Well without knowing more about the details it's really hard to give a decent recommendation that doesn't amount to "it depends" or descends into hand-waving. The platformer demo has about < 100 LOC for the whole player movement which has some extras like double-jump and coyote jump. This is an order of magnitude away from the 1000 you suggest. Could you give me some more insights about where all this complexity comes from? I feel I can give a much better recommendation when knowing the problem at hand rather than speaking in general terms.

Svaught598 commented 9 months ago

Thanks for the super quick response!

I ended up spending the last week or so really digging into the demos to better understand the usage and now I have a player character script with < 200 LOC compared to an initial ~1200. These were my takeaways:

So all in all, I think my problems were due to not modelling my state well enough in State Charts. But I'm interested to know if these solutions make sense or if there are alternatives that fit a little better?

Thanks again!

derkork commented 9 months ago

I'm happy that you were able to come to a nice solution. Your mentioned points seem sensible to me. As for the first point, you can actually have multiple transitions listen to the same event in different parallel sub-trees. This way you wouldn't need to send two events back-to-back, e.g.

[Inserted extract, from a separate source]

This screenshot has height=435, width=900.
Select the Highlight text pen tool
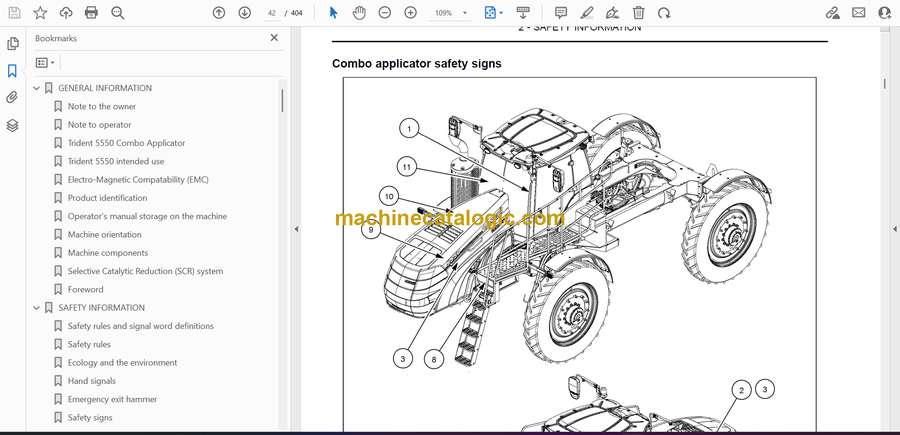[x=587, y=13]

If you now send the "switch" event both A and B will change their substate.

derkork commented 9 months ago

The last point could actually be addressed with events on transitions: https://github.com/derkork/godot-statecharts/issues/58 . If you get notified when a transition is taken you don't need to have this transient StateTimeout state because you get an information when the timeout transition is taken.

Svaught598 commented 9 months ago

That would be awesome! I'm finding that I have a lot of transient states used specifically for signaling a transition and this would help a lot!